PROBLEM STATEMENT: Each entry needs to be repeated exactly, with nothing added or removed.

Dataset entries:
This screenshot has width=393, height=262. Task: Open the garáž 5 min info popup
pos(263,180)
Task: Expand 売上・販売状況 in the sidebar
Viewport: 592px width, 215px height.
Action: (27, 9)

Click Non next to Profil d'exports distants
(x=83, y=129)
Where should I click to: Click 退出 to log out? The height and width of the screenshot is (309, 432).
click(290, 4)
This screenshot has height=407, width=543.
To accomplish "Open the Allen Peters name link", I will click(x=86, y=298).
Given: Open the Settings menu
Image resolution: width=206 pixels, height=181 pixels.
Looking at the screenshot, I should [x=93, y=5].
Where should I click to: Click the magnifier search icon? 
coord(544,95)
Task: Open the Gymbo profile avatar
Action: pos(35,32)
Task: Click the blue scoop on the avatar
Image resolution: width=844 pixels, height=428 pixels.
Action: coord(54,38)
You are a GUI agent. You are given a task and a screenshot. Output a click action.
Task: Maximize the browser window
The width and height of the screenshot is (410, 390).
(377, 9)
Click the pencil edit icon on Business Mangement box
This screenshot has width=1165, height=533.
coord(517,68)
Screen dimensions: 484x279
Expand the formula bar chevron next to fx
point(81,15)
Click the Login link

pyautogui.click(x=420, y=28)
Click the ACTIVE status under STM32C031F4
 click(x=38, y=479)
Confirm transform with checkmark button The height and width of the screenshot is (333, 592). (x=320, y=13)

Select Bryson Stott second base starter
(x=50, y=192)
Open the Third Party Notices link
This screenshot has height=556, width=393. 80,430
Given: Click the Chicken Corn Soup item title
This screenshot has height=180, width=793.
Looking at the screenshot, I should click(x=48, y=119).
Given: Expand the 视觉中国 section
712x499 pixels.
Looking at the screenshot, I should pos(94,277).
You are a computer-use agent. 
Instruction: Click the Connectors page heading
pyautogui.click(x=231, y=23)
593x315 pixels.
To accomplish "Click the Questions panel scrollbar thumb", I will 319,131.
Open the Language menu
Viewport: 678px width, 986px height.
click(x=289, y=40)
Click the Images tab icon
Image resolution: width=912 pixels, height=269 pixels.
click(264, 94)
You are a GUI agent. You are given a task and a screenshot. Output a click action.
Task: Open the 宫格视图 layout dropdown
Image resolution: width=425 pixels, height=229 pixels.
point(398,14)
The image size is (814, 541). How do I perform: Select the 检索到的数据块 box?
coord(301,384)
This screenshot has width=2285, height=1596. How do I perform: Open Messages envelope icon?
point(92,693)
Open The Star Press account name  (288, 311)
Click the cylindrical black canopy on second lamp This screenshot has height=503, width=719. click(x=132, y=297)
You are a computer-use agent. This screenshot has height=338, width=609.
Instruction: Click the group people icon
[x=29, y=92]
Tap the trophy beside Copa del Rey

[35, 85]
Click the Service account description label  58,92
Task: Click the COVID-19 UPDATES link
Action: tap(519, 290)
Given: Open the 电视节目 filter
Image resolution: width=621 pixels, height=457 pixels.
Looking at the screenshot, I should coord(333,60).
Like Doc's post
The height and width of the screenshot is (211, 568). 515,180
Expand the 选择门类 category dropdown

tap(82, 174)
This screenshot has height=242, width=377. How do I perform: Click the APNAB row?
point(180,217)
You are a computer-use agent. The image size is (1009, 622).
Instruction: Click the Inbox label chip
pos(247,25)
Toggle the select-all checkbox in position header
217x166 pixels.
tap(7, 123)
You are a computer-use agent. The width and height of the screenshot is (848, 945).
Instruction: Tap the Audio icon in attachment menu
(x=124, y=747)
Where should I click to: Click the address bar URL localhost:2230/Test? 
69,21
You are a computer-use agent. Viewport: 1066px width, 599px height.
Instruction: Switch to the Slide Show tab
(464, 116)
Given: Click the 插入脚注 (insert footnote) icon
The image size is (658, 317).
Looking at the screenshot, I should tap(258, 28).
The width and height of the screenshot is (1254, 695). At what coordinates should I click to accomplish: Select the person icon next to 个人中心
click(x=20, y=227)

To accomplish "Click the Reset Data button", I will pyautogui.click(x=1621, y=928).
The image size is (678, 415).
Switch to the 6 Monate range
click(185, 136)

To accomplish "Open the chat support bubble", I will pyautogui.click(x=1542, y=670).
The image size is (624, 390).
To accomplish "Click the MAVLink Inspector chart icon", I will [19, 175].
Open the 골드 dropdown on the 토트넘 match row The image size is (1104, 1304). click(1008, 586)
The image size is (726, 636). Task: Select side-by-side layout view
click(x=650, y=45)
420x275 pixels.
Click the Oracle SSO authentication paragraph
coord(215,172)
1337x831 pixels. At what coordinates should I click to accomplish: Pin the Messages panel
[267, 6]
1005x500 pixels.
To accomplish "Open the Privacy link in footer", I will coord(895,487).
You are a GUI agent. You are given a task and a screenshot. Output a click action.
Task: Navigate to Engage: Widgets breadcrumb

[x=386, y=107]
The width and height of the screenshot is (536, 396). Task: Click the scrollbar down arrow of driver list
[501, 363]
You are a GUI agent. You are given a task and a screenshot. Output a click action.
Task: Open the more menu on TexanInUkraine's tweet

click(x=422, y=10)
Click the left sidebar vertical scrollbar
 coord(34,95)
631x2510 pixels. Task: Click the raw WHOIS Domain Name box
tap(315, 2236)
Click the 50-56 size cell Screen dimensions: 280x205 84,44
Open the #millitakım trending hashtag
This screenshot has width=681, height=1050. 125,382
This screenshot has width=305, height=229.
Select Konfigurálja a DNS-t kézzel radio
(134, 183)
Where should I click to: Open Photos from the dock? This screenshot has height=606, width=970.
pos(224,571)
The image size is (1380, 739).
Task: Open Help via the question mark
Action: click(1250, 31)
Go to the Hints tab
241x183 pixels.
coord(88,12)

RESPONSE:
This screenshot has width=393, height=262. Task: Open the garáž 5 min info popup
pos(263,180)
Task: Expand 売上・販売状況 in the sidebar
Viewport: 592px width, 215px height.
Action: (27, 9)

Click Non next to Profil d'exports distants
(x=83, y=129)
Where should I click to: Click 退出 to log out? The height and width of the screenshot is (309, 432).
click(290, 4)
This screenshot has height=407, width=543.
To accomplish "Open the Allen Peters name link", I will click(x=86, y=298).
Given: Open the Settings menu
Image resolution: width=206 pixels, height=181 pixels.
Looking at the screenshot, I should [x=93, y=5].
Where should I click to: Click the magnifier search icon? 
coord(544,95)
Task: Open the Gymbo profile avatar
Action: pos(35,32)
Task: Click the blue scoop on the avatar
Image resolution: width=844 pixels, height=428 pixels.
Action: coord(54,38)
You are a GUI agent. You are given a task and a screenshot. Output a click action.
Task: Maximize the browser window
The width and height of the screenshot is (410, 390).
(377, 9)
Click the pencil edit icon on Business Mangement box
This screenshot has width=1165, height=533.
coord(517,68)
Screen dimensions: 484x279
Expand the formula bar chevron next to fx
point(81,15)
Click the Login link

pyautogui.click(x=420, y=28)
Click the ACTIVE status under STM32C031F4
 click(x=38, y=479)
Confirm transform with checkmark button The height and width of the screenshot is (333, 592). (x=320, y=13)

Select Bryson Stott second base starter
(x=50, y=192)
Open the Third Party Notices link
This screenshot has height=556, width=393. 80,430
Given: Click the Chicken Corn Soup item title
This screenshot has height=180, width=793.
Looking at the screenshot, I should click(x=48, y=119).
Given: Expand the 视觉中国 section
712x499 pixels.
Looking at the screenshot, I should pos(94,277).
You are a computer-use agent. 
Instruction: Click the Connectors page heading
pyautogui.click(x=231, y=23)
593x315 pixels.
To accomplish "Click the Questions panel scrollbar thumb", I will 319,131.
Open the Language menu
Viewport: 678px width, 986px height.
click(x=289, y=40)
Click the Images tab icon
Image resolution: width=912 pixels, height=269 pixels.
click(264, 94)
You are a GUI agent. You are given a task and a screenshot. Output a click action.
Task: Open the 宫格视图 layout dropdown
Image resolution: width=425 pixels, height=229 pixels.
point(398,14)
The image size is (814, 541). How do I perform: Select the 检索到的数据块 box?
coord(301,384)
This screenshot has width=2285, height=1596. How do I perform: Open Messages envelope icon?
point(92,693)
Open The Star Press account name  (288, 311)
Click the cylindrical black canopy on second lamp This screenshot has height=503, width=719. click(x=132, y=297)
You are a computer-use agent. This screenshot has height=338, width=609.
Instruction: Click the group people icon
[x=29, y=92]
Tap the trophy beside Copa del Rey

[35, 85]
Click the Service account description label  58,92
Task: Click the COVID-19 UPDATES link
Action: tap(519, 290)
Given: Open the 电视节目 filter
Image resolution: width=621 pixels, height=457 pixels.
Looking at the screenshot, I should coord(333,60).
Like Doc's post
The height and width of the screenshot is (211, 568). 515,180
Expand the 选择门类 category dropdown

tap(82, 174)
This screenshot has height=242, width=377. How do I perform: Click the APNAB row?
point(180,217)
You are a computer-use agent. The image size is (1009, 622).
Instruction: Click the Inbox label chip
pos(247,25)
Toggle the select-all checkbox in position header
217x166 pixels.
tap(7, 123)
You are a computer-use agent. The width and height of the screenshot is (848, 945).
Instruction: Tap the Audio icon in attachment menu
(x=124, y=747)
Where should I click to: Click the address bar URL localhost:2230/Test? 
69,21
You are a computer-use agent. Viewport: 1066px width, 599px height.
Instruction: Switch to the Slide Show tab
(464, 116)
Given: Click the 插入脚注 (insert footnote) icon
The image size is (658, 317).
Looking at the screenshot, I should tap(258, 28).
The width and height of the screenshot is (1254, 695). At what coordinates should I click to accomplish: Select the person icon next to 个人中心
click(x=20, y=227)

To accomplish "Click the Reset Data button", I will pyautogui.click(x=1621, y=928).
The image size is (678, 415).
Switch to the 6 Monate range
click(185, 136)

To accomplish "Open the chat support bubble", I will pyautogui.click(x=1542, y=670).
The image size is (624, 390).
To accomplish "Click the MAVLink Inspector chart icon", I will [19, 175].
Open the 골드 dropdown on the 토트넘 match row The image size is (1104, 1304). click(1008, 586)
The image size is (726, 636). Task: Select side-by-side layout view
click(x=650, y=45)
420x275 pixels.
Click the Oracle SSO authentication paragraph
coord(215,172)
1337x831 pixels. At what coordinates should I click to accomplish: Pin the Messages panel
[267, 6]
1005x500 pixels.
To accomplish "Open the Privacy link in footer", I will coord(895,487).
You are a GUI agent. You are given a task and a screenshot. Output a click action.
Task: Navigate to Engage: Widgets breadcrumb

[x=386, y=107]
The width and height of the screenshot is (536, 396). Task: Click the scrollbar down arrow of driver list
[501, 363]
You are a GUI agent. You are given a task and a screenshot. Output a click action.
Task: Open the more menu on TexanInUkraine's tweet

click(x=422, y=10)
Click the left sidebar vertical scrollbar
 coord(34,95)
631x2510 pixels. Task: Click the raw WHOIS Domain Name box
tap(315, 2236)
Click the 50-56 size cell Screen dimensions: 280x205 84,44
Open the #millitakım trending hashtag
This screenshot has width=681, height=1050. 125,382
This screenshot has width=305, height=229.
Select Konfigurálja a DNS-t kézzel radio
(134, 183)
Where should I click to: Open Photos from the dock? This screenshot has height=606, width=970.
pos(224,571)
The image size is (1380, 739).
Task: Open Help via the question mark
Action: click(1250, 31)
Go to the Hints tab
241x183 pixels.
coord(88,12)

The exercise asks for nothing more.